Aliás, ponto positivo para os desenvolvedores da Saber Interactive que conseguiram reunir a maior parte dos atores originais para dublar suas contrapartes no jogo, algo, infelizmente, não tão comum nos dias de hoje para a maioria das adaptações. Além disso, o game está totalmente localizado e legendado em português do Brasil, outro fator positivo e importante para que mais pessoas possam apreciar o festival de matança — justificada — presente no jogo.
Mas deixando um pouco de lado a perspectiva de fã do material de origem, e voltando ao meu papel que é analisar, da forma menos parcial possível, os games que recebemos aqui no Conversa para review: “Do que se trata Evil Dead: The Game?”
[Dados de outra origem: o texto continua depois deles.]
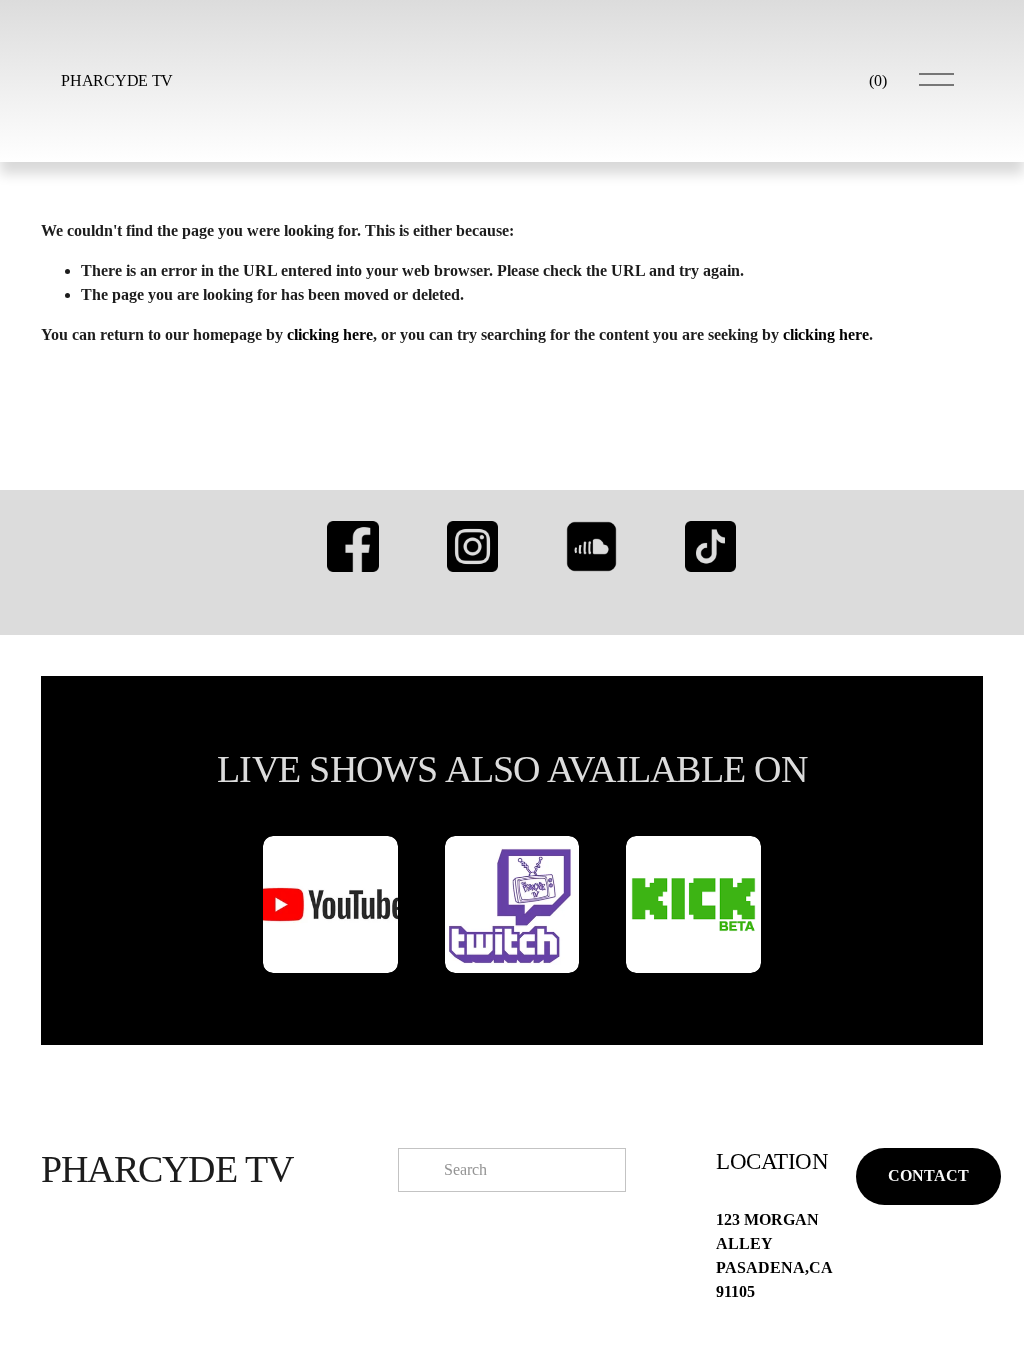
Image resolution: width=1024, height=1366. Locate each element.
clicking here (330, 334)
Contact (928, 1175)
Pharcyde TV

Evil Dead: The Game é um jogo do tipo multiplayer assimétrico, e caso você não tenha familiaridade com o termo eu explico o que ele significa. Diferente de um multijogador competitivo, em um assimétrico os jogadores são divididos em equipes com objetivos distintos, que, normalmente, envolvem atrapalhar ou impedir que o outro time conquiste a vitória.
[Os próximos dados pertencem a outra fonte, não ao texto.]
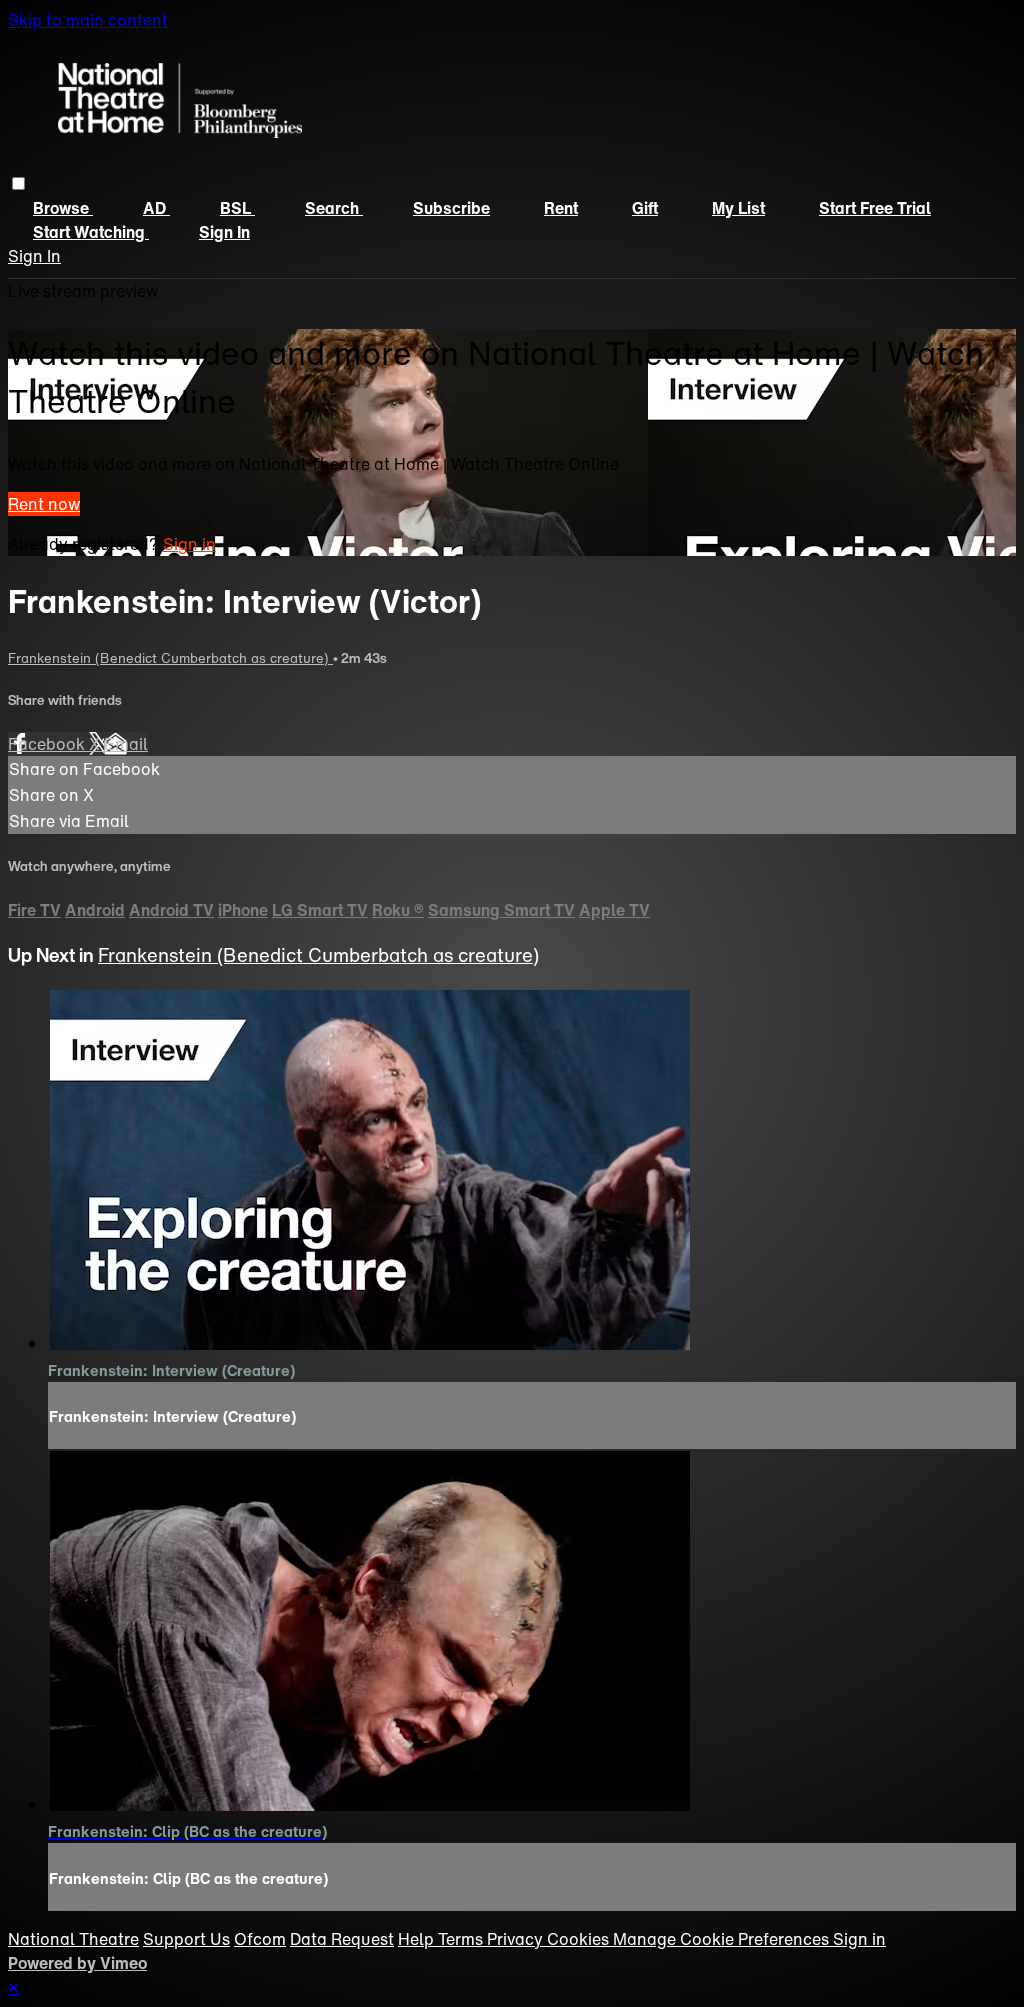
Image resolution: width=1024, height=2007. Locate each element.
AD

Tomando a franquia Call of Duty como exemplo, nele diferentes equipes competem, mas com um mesmo objetivo. Seja capturar as bases adversárias ou atingir um número maior de mortes em um menor intervalo de tempo, o gameplay é sempre o mesmo para todos os participantes. Já em um jogo assimétrico as coisas funcionam de formas únicas para cada grupo de jogadores.
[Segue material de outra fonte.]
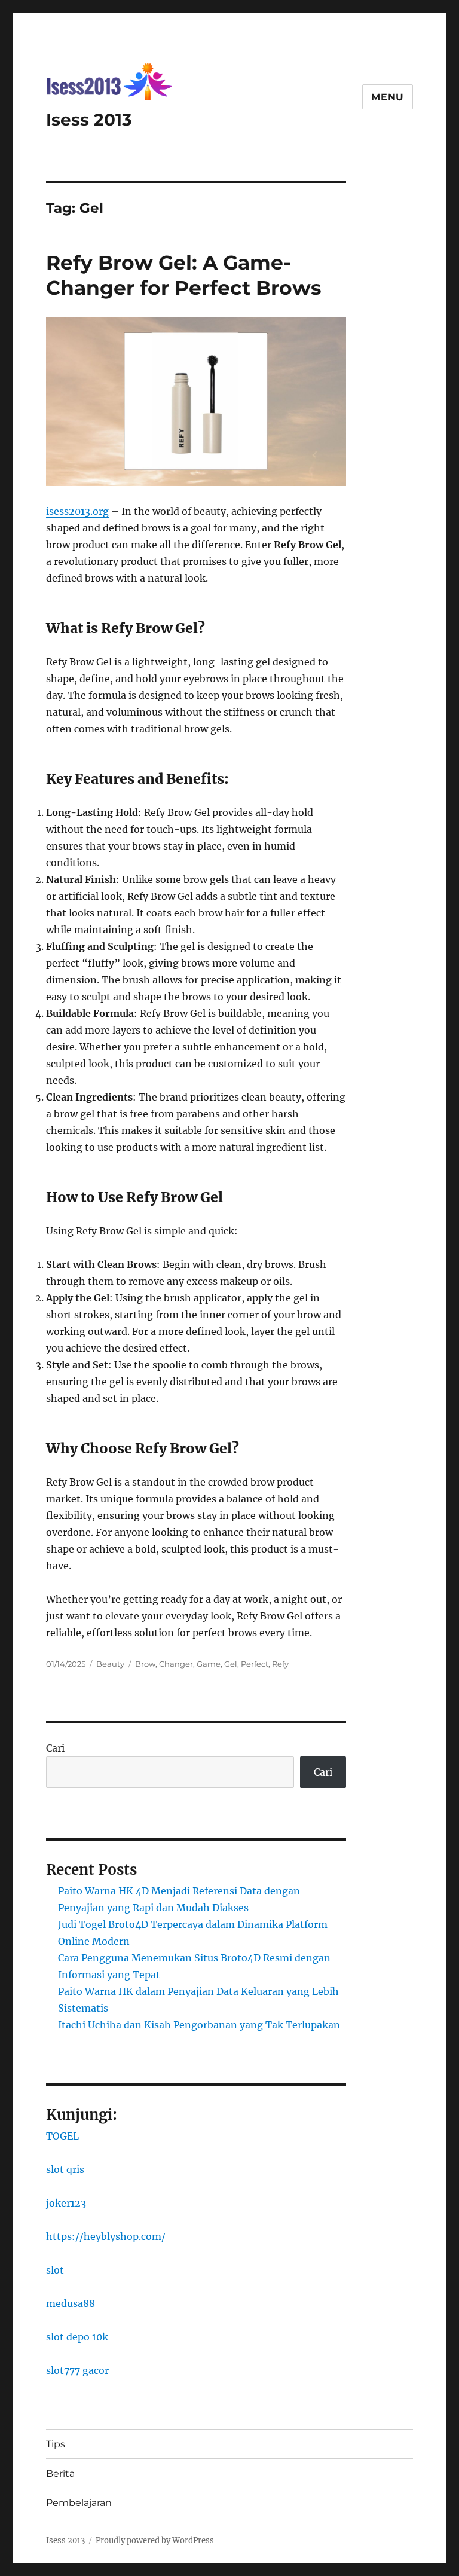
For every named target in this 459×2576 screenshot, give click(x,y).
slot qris (65, 2169)
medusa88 (70, 2303)
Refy (280, 1664)
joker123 (66, 2203)
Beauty (110, 1664)
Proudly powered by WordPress (155, 2540)
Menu (387, 97)
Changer (176, 1664)
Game (209, 1664)
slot (55, 2270)
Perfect (254, 1664)
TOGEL (62, 2136)
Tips (55, 2444)
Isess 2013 (89, 119)
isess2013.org (77, 511)
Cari (55, 1748)
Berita (60, 2473)
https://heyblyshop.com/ (106, 2236)
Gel (230, 1664)
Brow (145, 1664)
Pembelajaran (79, 2502)
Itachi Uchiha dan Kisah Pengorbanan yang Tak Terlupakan (199, 2025)
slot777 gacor (77, 2370)
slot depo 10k (77, 2337)
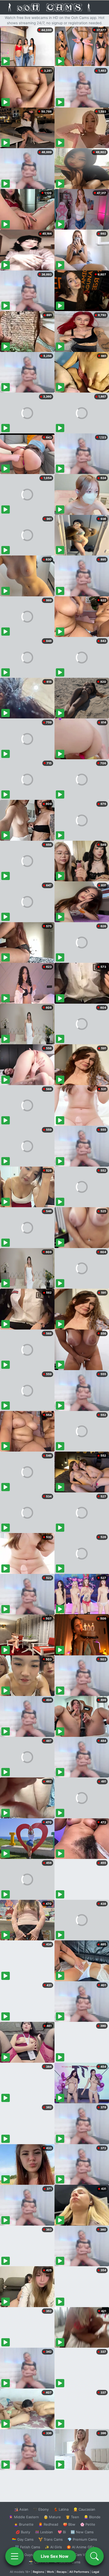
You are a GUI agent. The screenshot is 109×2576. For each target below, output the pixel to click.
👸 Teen (72, 2517)
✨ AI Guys (24, 2555)
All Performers (79, 2572)
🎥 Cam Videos (81, 2555)
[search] (94, 2556)
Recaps (62, 2572)
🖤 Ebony (41, 2509)
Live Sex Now (55, 2556)
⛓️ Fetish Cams (27, 2547)
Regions (38, 2572)
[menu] (14, 2556)
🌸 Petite (87, 2524)
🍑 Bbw (69, 2524)
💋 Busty (23, 2532)
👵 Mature (52, 2517)
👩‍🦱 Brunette (24, 2524)
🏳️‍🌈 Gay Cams (23, 2539)
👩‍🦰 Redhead (48, 2524)
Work (50, 2572)
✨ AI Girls (53, 2547)
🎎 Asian (21, 2509)
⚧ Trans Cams (50, 2539)
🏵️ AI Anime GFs (80, 2547)
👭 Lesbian (44, 2532)
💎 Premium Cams (82, 2539)
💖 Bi (62, 2532)
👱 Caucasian (84, 2509)
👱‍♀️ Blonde (92, 2517)
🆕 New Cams (82, 2532)
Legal (95, 2572)
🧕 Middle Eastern (24, 2517)
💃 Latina (61, 2509)
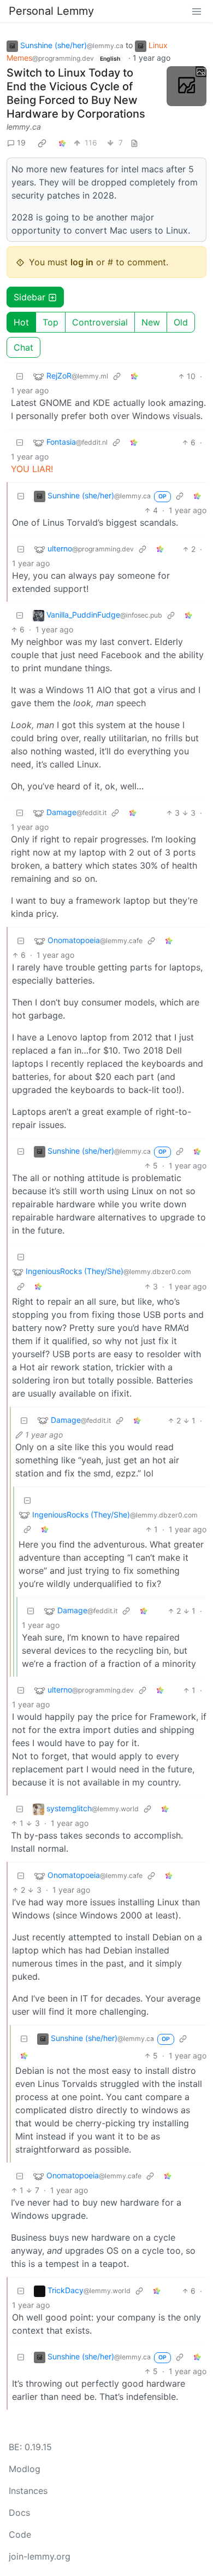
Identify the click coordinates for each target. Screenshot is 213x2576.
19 (21, 142)
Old (181, 322)
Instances (28, 2490)
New (150, 322)
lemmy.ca (24, 126)
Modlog (24, 2468)
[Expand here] (187, 86)
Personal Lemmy (51, 11)
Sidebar (29, 297)
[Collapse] (19, 376)
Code (20, 2534)
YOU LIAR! (32, 468)
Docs (19, 2512)
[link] (42, 142)
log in (81, 262)
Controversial (100, 322)
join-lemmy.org (39, 2556)
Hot (21, 322)
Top (50, 322)
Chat (23, 347)
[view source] (134, 142)
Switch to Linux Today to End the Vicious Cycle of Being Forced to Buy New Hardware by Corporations (76, 93)
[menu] (196, 11)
Por exemplo, em Dead by Daylight — um dos títulos de maior sucesso dentro do gênero de multiplayers assimétricos — um time precisa sobreviver e fugir, enquanto outro jogador assume o papel de um serial killer, cujo propósito é infernizar e acabar com a vida desses pobres coitados. Nesse caso, não só os objetivos são diferentes, como a forma de alcançá-los também.
Para ficar ainda mais fácil de digerir essa definição, pense em um jogo do estilo como uma brincadeira que todos participamos durante nossas infâncias: esconde-esconde.
Mas diferente do esconde-esconde de Dead by Daylight ou Friday the 13th: The Game, em que os jogadores são presas vulneráveis para o matador, e a alternativa mais viável é fugir, em Evil Dead: The Game os sobreviventes são os heróis da situação, com todos os recursos para lutar de igual para igual contra os demônios kandarianos. O objetivo não é fugir do mal, mas sim aniquilá-lo. Ou se preferir, você também pode se juntar ao exército de mortos-vivos e ser o jogador que controla as forças do submundo. Tem carnificina para todos os gostos.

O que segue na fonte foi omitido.